McAfee and Barkley are undoubtedly two of the 50 most influential figures in sports. There's a reasonable argument they are more influential than even Stephen A.
McAfee changed the industry by going independent. ESPN came to him to license his program (along with appearances on GameDay) for around $30 million a year. McAfee's weekly interviews with Aaron Rodgers, Bill Belichick, and Nick Saban create fodder for the rest of the industry en masse.
Barkley, likewise, often sets the conversation with his unpredictable commentary on sports, politics, and culture. Last week, Barkley almost single-handedly drove the Tyreek Hill detainment story away from the race card by calling out the fools trying to gaslight viewers.
"I hate that we’re gonna throw it in the media because you know the guys are gonna quickly go to race and it bothers me," Barkley said during an appearance on Fox Sports 910 radio in Phoenix. "We got so many fools in the media who love to play the race card. I said, ‘Wait a minute, they just did the same thing to Scottie Scheffler.’"
Meanwhile, Duncan, Ogwumike, and Carter only made waves this year because social media praised the three black women for leading the racially charged crusade against Caitlin Clark. Duncan, Ogwumike, and Carter defended the black women in the WNBA's targeting of Clark as if it were their moral duty. More on that here.
However, they were not the only women who made the top 50 list simply for downplaying Caitlin Clark's greatness.
"Here are 9 women listed as one of the 50 most influential people in sports. Not one of them would be on this list without Caitlin Clark: Candace Parker, Angel Reese, Aja Wilson, JuJu Watkins, Flau'jae Johnson, Cathy Englebert, Elle Duncan, Andraya Carter and Chiney Ogwumike," Jason Whitlock correctly observed on X Wednesday.
Hating on Caitlin Clark is good business. But it's neither unique nor "influential." The market for doing such is already oversaturated.
Now, Duncan is the most talented of the three. She is a good SportsCenter host. But her attempts to break through socially are often senseless, desperate, and ill-informed.

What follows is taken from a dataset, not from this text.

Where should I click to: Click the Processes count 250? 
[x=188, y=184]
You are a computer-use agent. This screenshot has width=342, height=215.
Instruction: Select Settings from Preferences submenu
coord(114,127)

Last week, she interrupted a conversation about Tua Tagovailoa's health to talk about how – wait for it – black women are victims due to their C-section scars. Huh?
We'll let her explain:
"As someone who is a woman who has two scars that go from hip to hip because I've had two C-sections in an effort to provide for my family and create a family for my family, I understand sacrifice," said Duncan. "A black woman in this country, whose mortality rates are incredibly high, I understand making sacrifices."
Reminder, she made that argument on ESPN, a sports network.
Later in the day, Duncan put her racist cap on by saying she appreciates angering straight white men.
Other Duncan highlights include protesting on-air the Supreme Court giving abortion rights back to the states and Florida's "Don't Say Gay" bill.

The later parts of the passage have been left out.